技术:httpclient + Jsoup
添加依赖(三个):
<dependency>
<groupId>org.apache.httpcomponents</groupId>
<artifactId>httpclient</artifactId>
<version>4.5.2</version>
</dependency>
<dependency>
<groupId>commons-io</groupId>
<artifactId>commons-io</artifactId>
<version>2.6</version>
</dependency>
<dependency>
<groupId>org.jsoup</groupId>
<artifactId>jsoup</artifactId>
<version>1.10.3</version>
</dependency>
HttpClient
demo01.java ----获取整个网页内容
public static void main(String[] args) throws Exception{
//HTTPClient实例化
CloseableHttpClient httpclient = HttpClients.createDefault();
//HTTPget实例化
HttpGet httpget = new HttpGet("http://www.csdn.net");
CloseableHttpResponse response = null;
//执行http请求
response = httpclient.execute(httpget);
//获取返回实体
HttpEntity entity = response.getEntity();
System.out.println("网页内容:" + EntityUtils.toString(entity, "utf-8"));
//response关闭
response.close();
httpclient.close();
}
demo02.java
- 爬虫网站反爬虫时,即-----系统检测亲不是真人行为,因系统资源限制,我们只能拒绝你的请求 httpget.setHeader("User-Agent", "目标网站的agent");
- 获取响应头相关信息 status -->response.getStatusLine().getStatusCode(); content-type -->response.getEntity().getContentType(); 等等
demo03.java
爬一些图片
public static void main(String[] args) throws Exception{
CloseableHttpClient httpclient = HttpClients.createDefault();
HttpGet httpget = new HttpGet("图片地址");
httpget.setHeader("User-Agent", "agent");
CloseableHttpResponse response = null;
response = httpclient.execute(httpget);
HttpEntity entity = response.getEntity();
String content = EntityUtils.toString(entity, "utf-8");
if(entity != null){
System.out.println(entity.getContentType().getValue());
InputStream input = entity.getContent();
FileUtils.copyToFile(input, new File("目录")); //common IO
}
response.close();
httpclient.close();
}
demo04.java
1.由于有些网站设置了反爬虫,会禁掉IP,此时就需要代理IP来访问了。
代理IP有四种:正向代理、反向代理、透明代理以及高匿代理。
采用高匿代理方法(最优),搜索代理IP即可查到很多免费的高匿代理IP
在HttpGet实例后添加:
HttpHost proxy = new HttpHost("118.190.95.35",9001);
RequestConfig config = RequestConfig.custom().setProxy(proxy).build();
httpget.setConfig(config);
2.访问超时以及读取数据超时设置
RequestConfig config = RequestConfig.custom()

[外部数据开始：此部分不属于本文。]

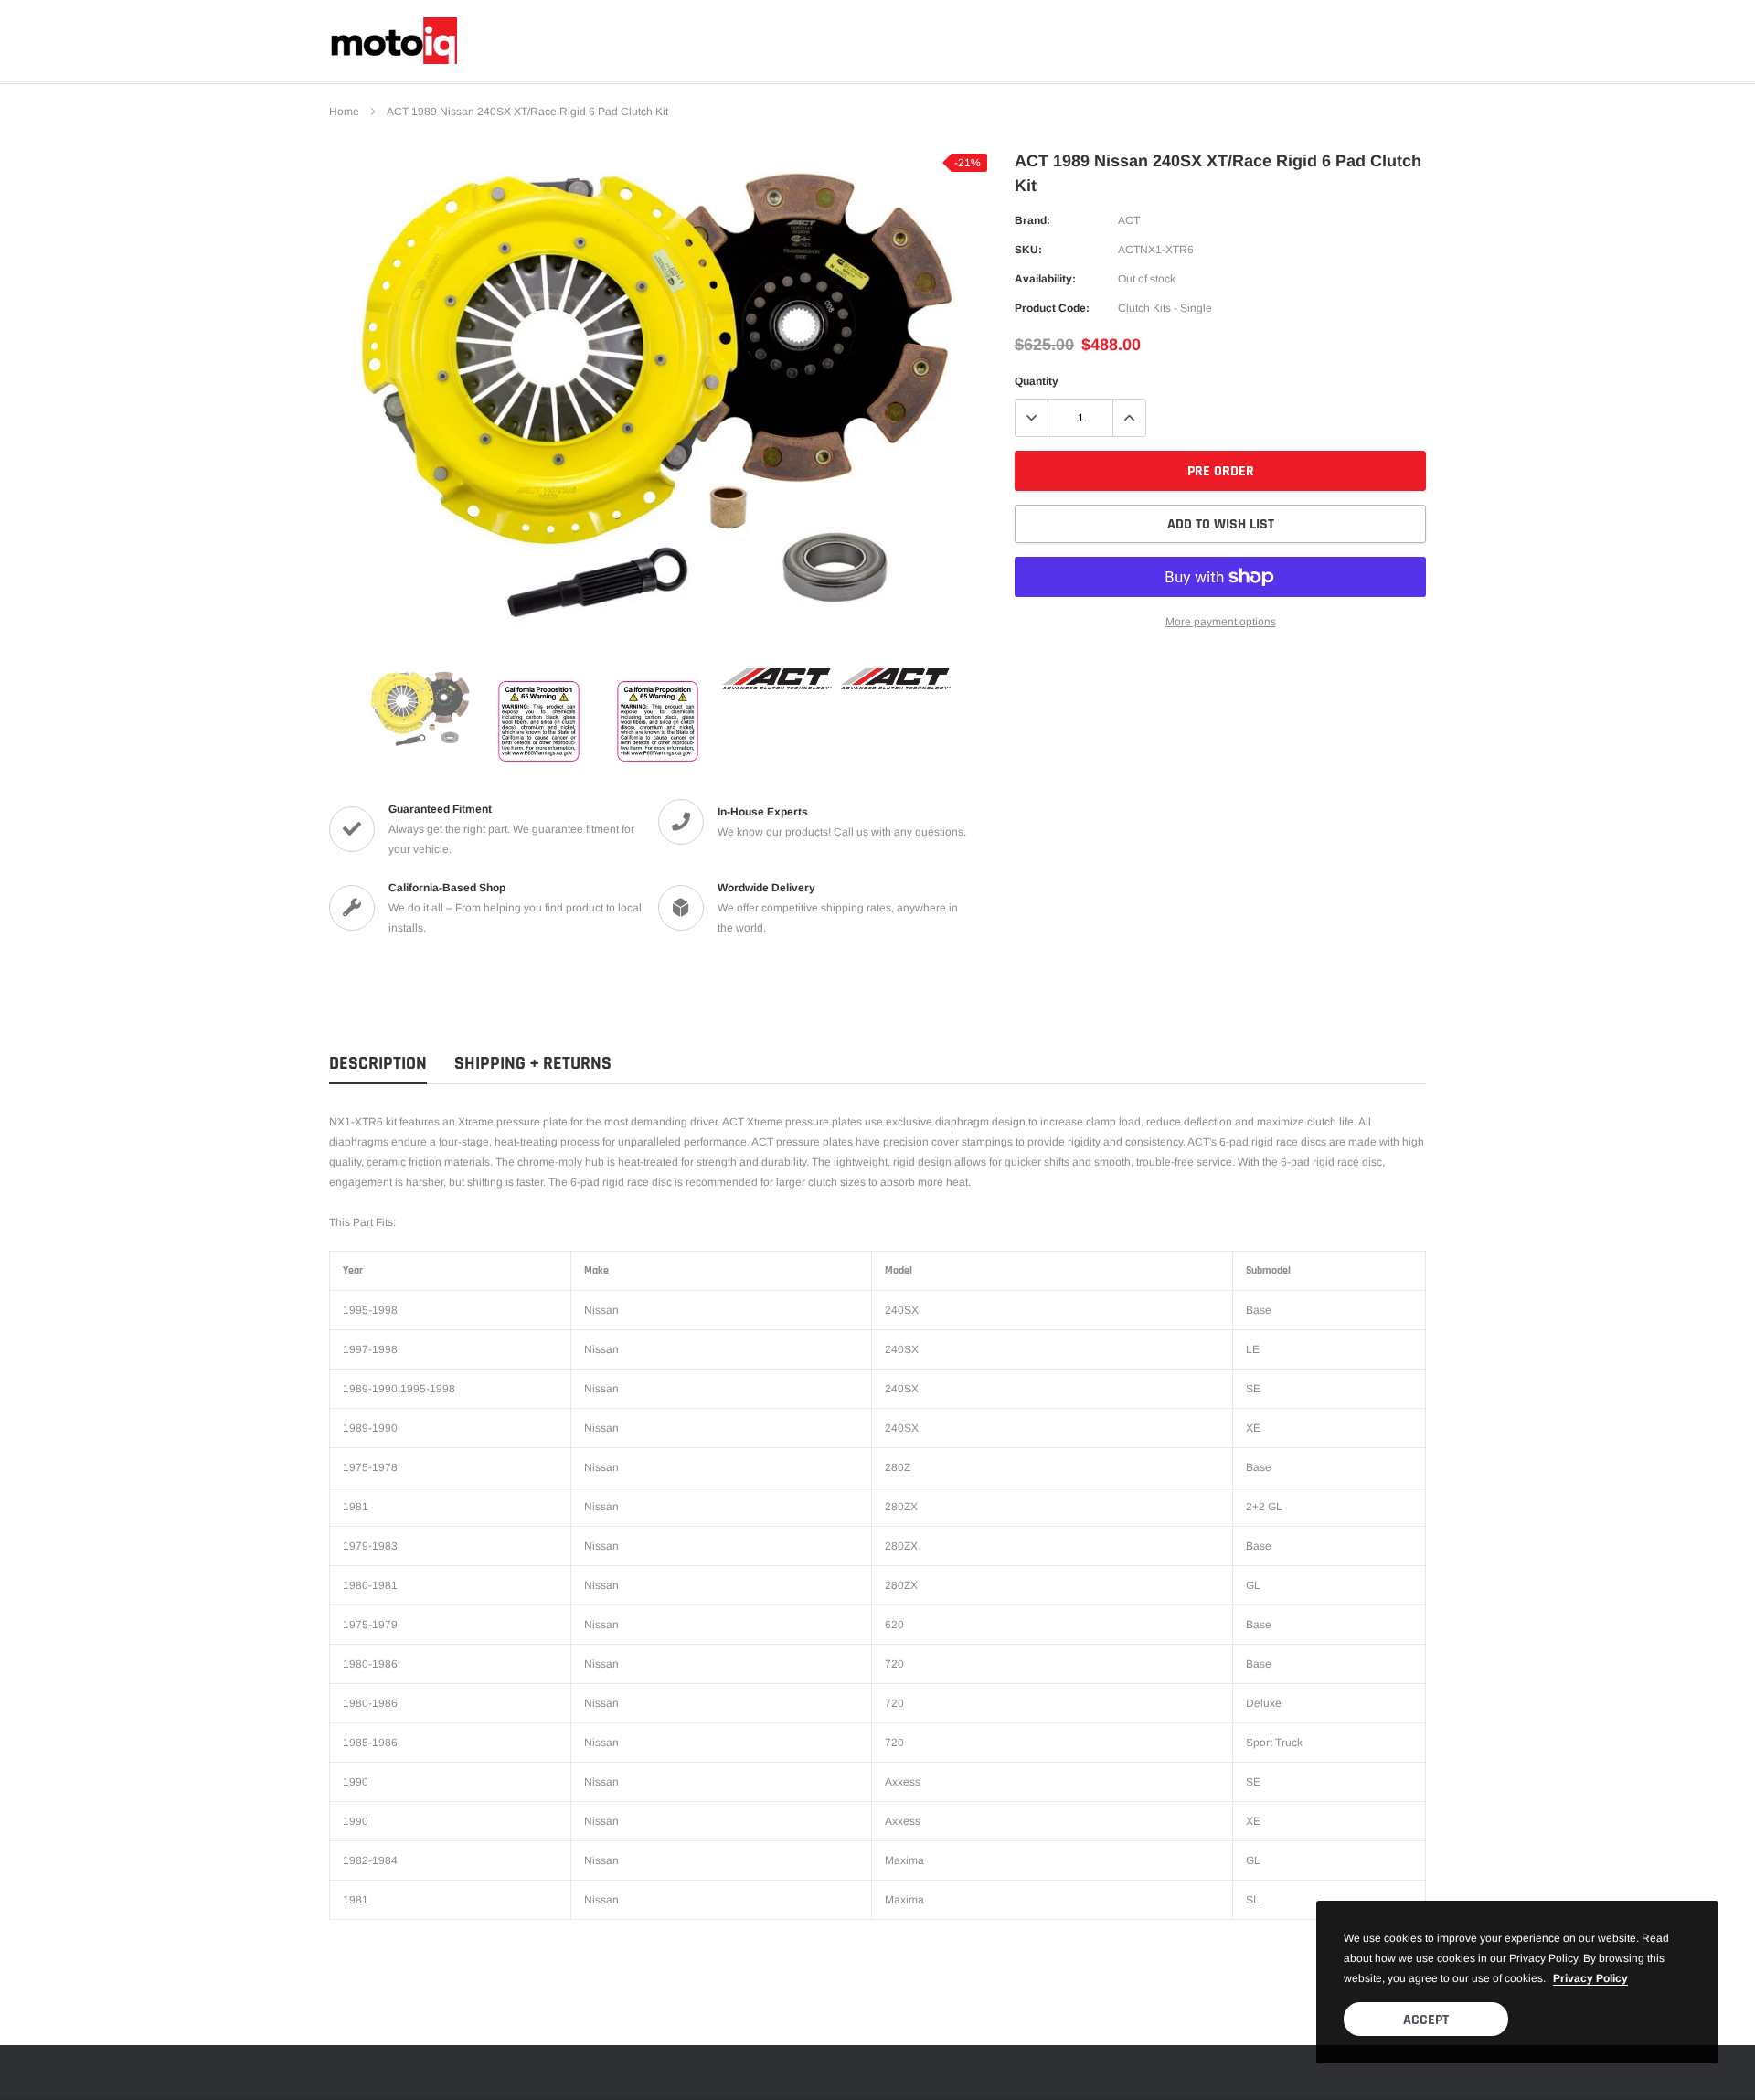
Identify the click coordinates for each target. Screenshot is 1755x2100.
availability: (1045, 278)
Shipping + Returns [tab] (533, 1063)
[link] (420, 708)
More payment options (1220, 621)
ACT (1129, 220)
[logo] (393, 40)
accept (1426, 2020)
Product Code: (1052, 308)
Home (344, 111)
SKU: (1028, 249)
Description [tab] (378, 1063)
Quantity (1036, 381)
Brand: (1032, 220)
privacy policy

.setConnectTimeout(10000) //设置超时时间10秒
.setSocketTimeout(10000) //设置读取时间10秒
.build();
Jsoup
简介:jsoup 是一款Java 的HTML解析器,可直接解析某个URL地址、HTML文本内容。它提供了一套非常省力的API,可通过DOM,CSS以及类似于jQuery的操作方法来取出和操作数据。
在上面代码基础上添加:
Document doc = Jsoup.parse(content);
Elements ele = doc.getElementsByTag("title");//通过标签名获取
Element e = ele.get(0);//用element接收
System.out.println(e.html());
doc.getElementsByClass(".className");//通过类名获取(括号里是JQuery形式)
doc.getElementById("#id");//通过ID获取
doc.getElementsByAttribute("key");//通过属性获取等等
通过选择器获取
Elements items = doc.select(".class .class tag名 a标签");
for(Element item : items){
System.out.println(item.text());
System.out.println("===============");
}
doc.select("a[href]");//带有href的a标签
doc.select("img[src$=.jpg]");//查找扩展名为jpg的节点